Indeed. The medical community in the CF-at least as it was when I was in-was not so much unprepared or incapable of dealing with the Post-Op issues as much as they refused to look elsewhere.

For example, after the 1993 Yugo tour some soldiers were identified as suffering from PTSD. After looking into (then) the symtpoms for PTSD (see the DSM IV  for more information) it became readily apparent that PTSD was not, at least in many cases, the proper diagnosis. I tried discussing this with the Med-Psych people and they basically refused to acknowledge the shortcomings in using this diagnosis. In Israel a more appropriate diagnosis, known as Combat Stress Reaction (CSR), seems applicable. And the Israeli's ought to know given the conditions they send their troops into (whatever your opinion of ths situation). 

The thing with CSR that differs from PTSD (and its variants) is twofold. On the one hand, PTSD requires there to be a 'traumatic' incident that acts as a catalyst or precursor to the Post Traumatic condition (These criteria are well explained in the DSM). However, the DSM also notes that the trauma occurs very differently, if at all, in and among certain high risk occupations-i.e. police, fire fighters, medical personnel (It does not include the military most likely because it is a civilian organisation) Back to the point. The reason why these groups are effected differently (warranting a different diagnosis) is simple: for trauma to evolve into a PTSD diagnosis and condition the initial event must be traumatic. In this case a traumatic environment is not the one that these high risk occupations are trained and experienced to exist in. For example, a paramedic. Although a paramedic may be 'shocked' by what he or she sees at a bad crash site they wont (normally) suffer PTSD from what they have seen. Why? Because this environment is not a 'traumatic' one to them. Another example closer to home: a Clerk may suffer PTSD from witnessing or taking part in the grave's registration duties we had to deal with in Yugo or the fighting in Medak. However, it is highly unlikely that an infanteer will because we are trained to exist and live in these very circumstances. This is NOT to say PTSD cannot occur only that it is highly, highly, unlikely.

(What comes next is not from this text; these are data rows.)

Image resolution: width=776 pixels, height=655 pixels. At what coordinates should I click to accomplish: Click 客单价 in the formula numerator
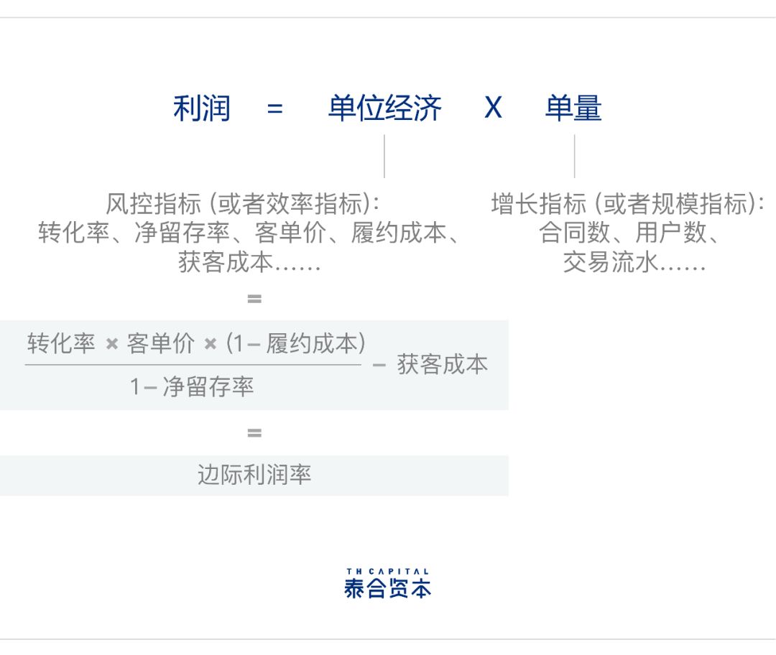161,343
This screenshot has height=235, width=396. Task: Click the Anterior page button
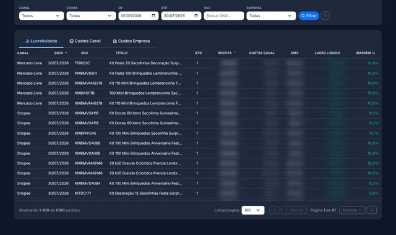click(294, 210)
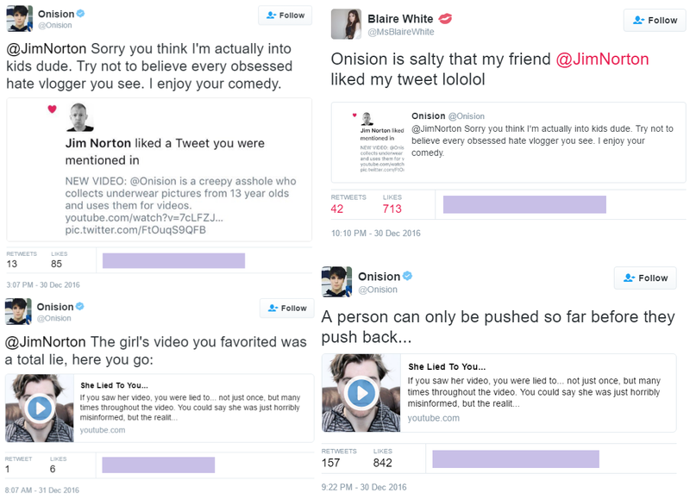Open the 3:07 PM - 30 Dec 2016 timestamp

[x=43, y=284]
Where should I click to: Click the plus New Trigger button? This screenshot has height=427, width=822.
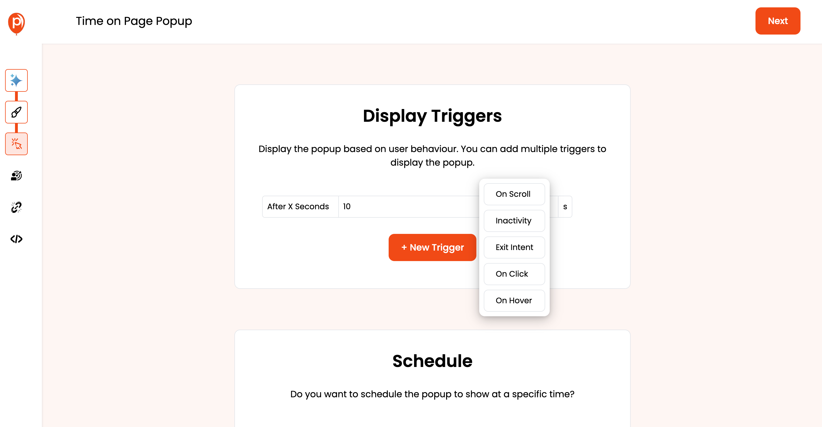[x=432, y=247]
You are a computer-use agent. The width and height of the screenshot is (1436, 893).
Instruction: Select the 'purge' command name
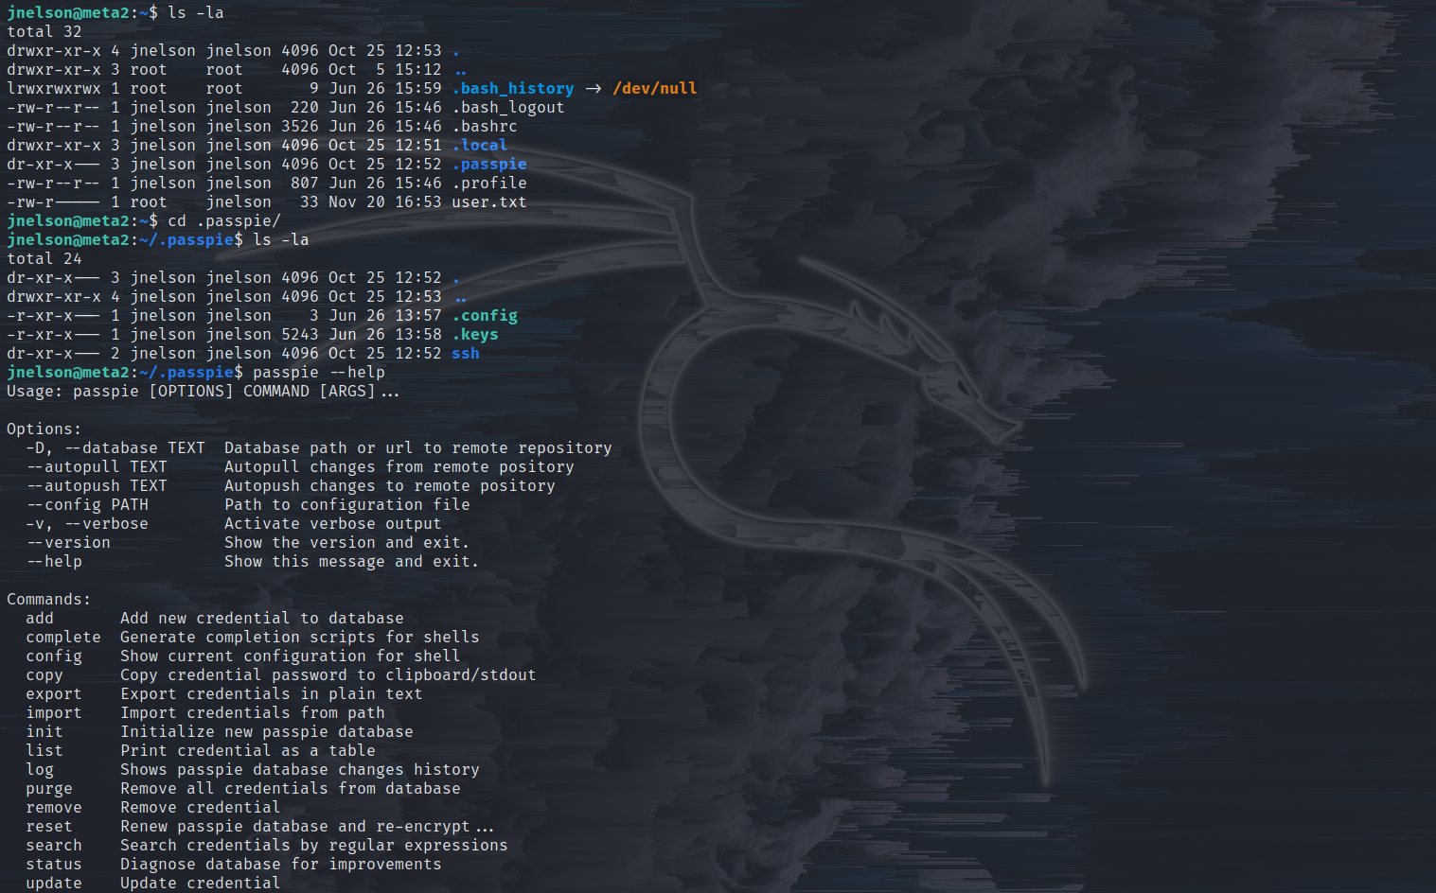click(49, 789)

On the other hand, CSR speaks directly to anger. And, for those who served with either 2 PPCLI up north in Yugo or 2 RCR down south (c.1993) they'll know, upon return, how the experiences overseas were manifest in the soldiers when they returned: anger. And lots of it. As the distance from the events widens the ability to cope with and locate the anger is limited and deepens in regards to CSR. In PTSD, which is a rare diagnosis in reality, the condition tends to sort itself out. In fact, many experts (real and experienced experts-i.e. those who dealt with Columbine) are saying that immediate intervention (often called Critical Incident Stress Debriefing or CISD) may worsen the problem. Why? BECAUSE we humans are a tough lot in the end and traumatic incidents are often, more or less, satisfactorily dealt with on their own. That is to say, it tends to deal with itself. Furthermore, as the person moves away from the events and environment the stress tends to decline as well. These experiences are COMPLETELY the opposite of CSR and in contrast to my experiences and those of my peers after Yugo (having been a facilitator).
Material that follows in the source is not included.